I particularly liked the focus that David placed on my provocative notion that 18th century evangelicals might accuse 21st century evangelicals of lacking confidence in their own faith.
This leads me to a broader point that ought to delight conservatives: the Founders applied a strong free-market prism to religion.
“When a religion is good, I conceive it will support itself,” wrote Benjamin Franklin. “And when it does not support itself, and God does not take care to support it, so that its professors are obliged to call for help of the civil powers, ’tis a sign, I apprehend, of it’s being a bad one.” In the Virginia Statute for Religious Freedom, Jefferson made the same point: “It is error alone which needs the support of gov’t. Truth can stand by itself.” During the fight in Virginia over whether to use taxpayer money to subsidize the churches, a Presbyterian petition opposing the idea predicted that such subsidies would lead to a colony “swarming with Fools, Sots and Gamblers.” (That’s the preachers, not the congregants).
The Founders and the other advocates of religious liberty back then seemed more confident in the ultimate power of their religion to win followers than some religious leaders do now. In arguing against the plan to subsidize Virginia’s churches, Madison accused the Anglican church leaders of “an ignoble and unchristian timidity.” John Adams even extended the principle to non-Christian religions, suggesting that we could all benefit from exposure to the sacred texts of the “Hindoos” and “Persians.” “Men ought (after they have examined with unbiased judgments every system of religion, and chosen one system, on their own authority, for themselves), to avow their opinions and defend them with boldness,” he wrote in his diary in 1756.
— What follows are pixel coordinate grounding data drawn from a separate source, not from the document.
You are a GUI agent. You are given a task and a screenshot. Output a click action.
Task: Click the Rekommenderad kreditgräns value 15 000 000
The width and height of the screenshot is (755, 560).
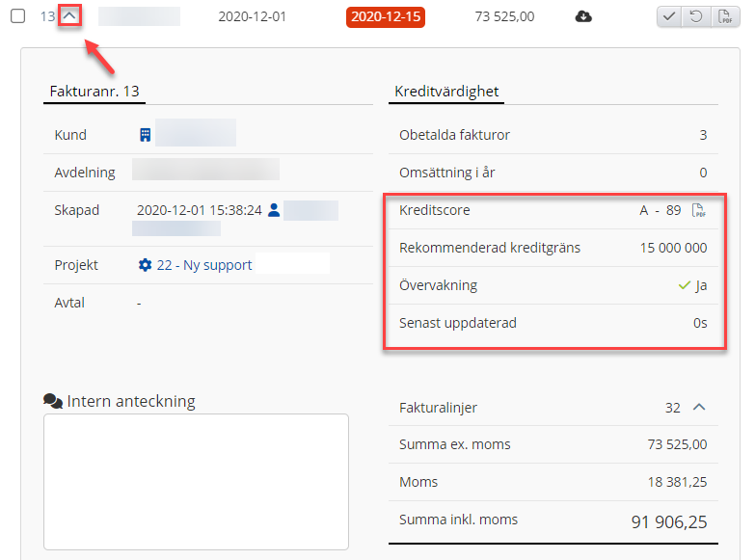673,248

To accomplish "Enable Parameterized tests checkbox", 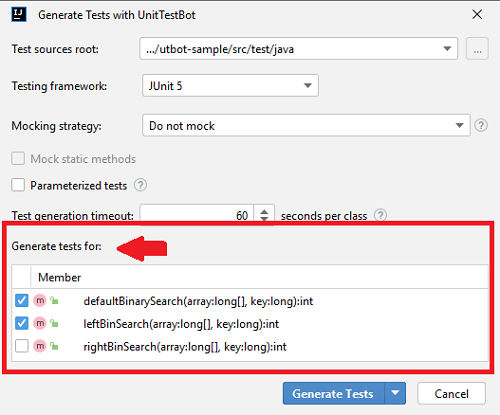I will [x=18, y=185].
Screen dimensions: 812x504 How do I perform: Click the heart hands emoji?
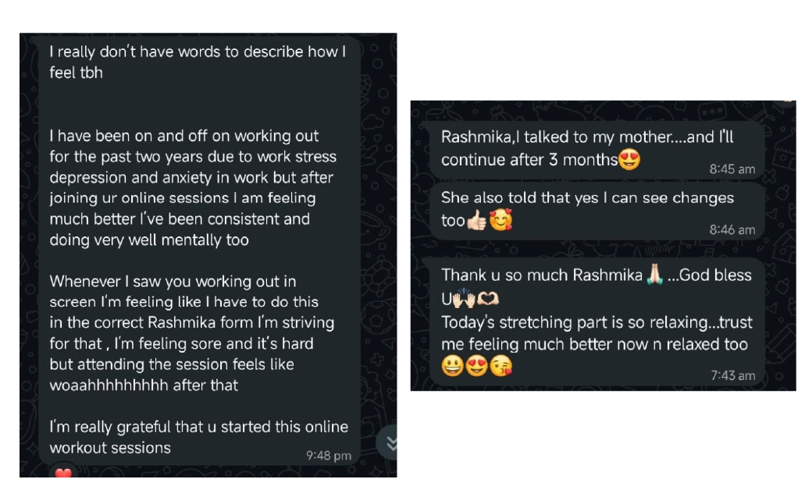(x=490, y=299)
What does this mean in terms of modern church-state fights? I don’t know whether Baptist leaders like Isaac Backus or John Leland would have wanted prayer in public schools or not, but I imagine they would be saddened by the emphasis on that cause placed by many of today’s religious conservatives. I can hear Backus shout: How tepid is your faith if you think it can be easily shaken without constant reinforcement by a government-run school! How ineffective must be the churches – and parents — if you rely on the public schools as the only way to keep your children away from depravity! Crutches are for the weak or ill. Backus and Leland would exhort: God does not need the support of government to prevail.
In old age, Madison was asked to assess whether this radical new approach to religious freedom had worked – not merely because there was newfound security of religious minorities but because the quality of religion had improved. “The number, the industry, and the morality of the Priesthood, and the devotion of the people have been manifestly increased by the total separation of the Church from the State,” he wrote. I suspect that the current political lineup over separation of church and state might puzzle a good free-market man like Madison.